• **What is expected**
Your response should contain every record below, copied exactly.

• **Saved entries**
****************************************
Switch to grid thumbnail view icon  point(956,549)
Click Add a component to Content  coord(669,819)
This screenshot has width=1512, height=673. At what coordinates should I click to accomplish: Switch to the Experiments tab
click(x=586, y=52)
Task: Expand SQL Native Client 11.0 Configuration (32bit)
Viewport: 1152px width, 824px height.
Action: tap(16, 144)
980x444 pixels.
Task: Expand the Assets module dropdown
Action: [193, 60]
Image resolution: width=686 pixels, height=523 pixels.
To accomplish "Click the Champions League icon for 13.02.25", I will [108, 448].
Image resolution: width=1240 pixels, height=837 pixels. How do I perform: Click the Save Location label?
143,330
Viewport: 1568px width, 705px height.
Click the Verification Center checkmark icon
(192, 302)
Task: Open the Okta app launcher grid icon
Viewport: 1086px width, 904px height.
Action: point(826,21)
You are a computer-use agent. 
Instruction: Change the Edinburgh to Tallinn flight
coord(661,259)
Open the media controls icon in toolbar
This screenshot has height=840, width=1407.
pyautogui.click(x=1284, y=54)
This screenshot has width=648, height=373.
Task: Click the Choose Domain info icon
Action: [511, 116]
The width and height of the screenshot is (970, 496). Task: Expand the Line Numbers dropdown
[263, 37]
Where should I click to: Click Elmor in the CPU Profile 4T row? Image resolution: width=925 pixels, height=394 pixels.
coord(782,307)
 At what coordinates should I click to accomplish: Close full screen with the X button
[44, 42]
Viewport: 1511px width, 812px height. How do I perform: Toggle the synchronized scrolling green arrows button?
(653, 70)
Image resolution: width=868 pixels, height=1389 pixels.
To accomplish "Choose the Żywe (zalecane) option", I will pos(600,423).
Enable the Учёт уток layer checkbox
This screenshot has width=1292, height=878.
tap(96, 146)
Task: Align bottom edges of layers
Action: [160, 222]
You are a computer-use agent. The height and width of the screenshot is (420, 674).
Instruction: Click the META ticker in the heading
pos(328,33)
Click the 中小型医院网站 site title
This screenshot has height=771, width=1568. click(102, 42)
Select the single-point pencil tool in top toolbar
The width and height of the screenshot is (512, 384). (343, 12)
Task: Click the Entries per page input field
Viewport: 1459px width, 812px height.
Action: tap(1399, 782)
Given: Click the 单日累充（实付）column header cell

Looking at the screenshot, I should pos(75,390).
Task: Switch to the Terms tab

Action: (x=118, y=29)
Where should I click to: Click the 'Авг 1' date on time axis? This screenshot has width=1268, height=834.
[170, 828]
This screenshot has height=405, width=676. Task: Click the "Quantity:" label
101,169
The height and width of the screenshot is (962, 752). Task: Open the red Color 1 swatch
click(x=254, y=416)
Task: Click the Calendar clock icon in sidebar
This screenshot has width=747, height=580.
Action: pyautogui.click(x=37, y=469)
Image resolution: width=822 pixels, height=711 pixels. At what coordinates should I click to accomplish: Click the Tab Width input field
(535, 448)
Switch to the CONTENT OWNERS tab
****************************************
• **Task output**
Switch to grid thumbnail view icon  point(956,549)
Click Add a component to Content  coord(669,819)
This screenshot has width=1512, height=673. At what coordinates should I click to accomplish: Switch to the Experiments tab
click(x=586, y=52)
Task: Expand SQL Native Client 11.0 Configuration (32bit)
Viewport: 1152px width, 824px height.
Action: tap(16, 144)
980x444 pixels.
Task: Expand the Assets module dropdown
Action: [193, 60]
Image resolution: width=686 pixels, height=523 pixels.
To accomplish "Click the Champions League icon for 13.02.25", I will [108, 448].
Image resolution: width=1240 pixels, height=837 pixels. How do I perform: Click the Save Location label?
143,330
Viewport: 1568px width, 705px height.
Click the Verification Center checkmark icon
(192, 302)
Task: Open the Okta app launcher grid icon
Viewport: 1086px width, 904px height.
Action: point(826,21)
You are a computer-use agent. 
Instruction: Change the Edinburgh to Tallinn flight
coord(661,259)
Open the media controls icon in toolbar
This screenshot has height=840, width=1407.
pyautogui.click(x=1284, y=54)
This screenshot has width=648, height=373.
Task: Click the Choose Domain info icon
Action: [511, 116]
The width and height of the screenshot is (970, 496). Task: Expand the Line Numbers dropdown
[263, 37]
Where should I click to: Click Elmor in the CPU Profile 4T row? Image resolution: width=925 pixels, height=394 pixels.
coord(782,307)
 At what coordinates should I click to accomplish: Close full screen with the X button
[44, 42]
Viewport: 1511px width, 812px height. How do I perform: Toggle the synchronized scrolling green arrows button?
(653, 70)
Image resolution: width=868 pixels, height=1389 pixels.
To accomplish "Choose the Żywe (zalecane) option", I will pos(600,423).
Enable the Учёт уток layer checkbox
This screenshot has width=1292, height=878.
tap(96, 146)
Task: Align bottom edges of layers
Action: [160, 222]
You are a computer-use agent. The height and width of the screenshot is (420, 674).
Instruction: Click the META ticker in the heading
pos(328,33)
Click the 中小型医院网站 site title
This screenshot has height=771, width=1568. click(102, 42)
Select the single-point pencil tool in top toolbar
The width and height of the screenshot is (512, 384). (343, 12)
Task: Click the Entries per page input field
Viewport: 1459px width, 812px height.
Action: tap(1399, 782)
Given: Click the 单日累充（实付）column header cell

Looking at the screenshot, I should pos(75,390).
Task: Switch to the Terms tab

Action: (x=118, y=29)
Where should I click to: Click the 'Авг 1' date on time axis? This screenshot has width=1268, height=834.
[170, 828]
This screenshot has height=405, width=676. Task: Click the "Quantity:" label
101,169
The height and width of the screenshot is (962, 752). Task: Open the red Color 1 swatch
click(x=254, y=416)
Task: Click the Calendar clock icon in sidebar
This screenshot has width=747, height=580.
Action: pyautogui.click(x=37, y=469)
Image resolution: width=822 pixels, height=711 pixels. At what coordinates should I click to accomplish: Click the Tab Width input field
(535, 448)
Switch to the CONTENT OWNERS tab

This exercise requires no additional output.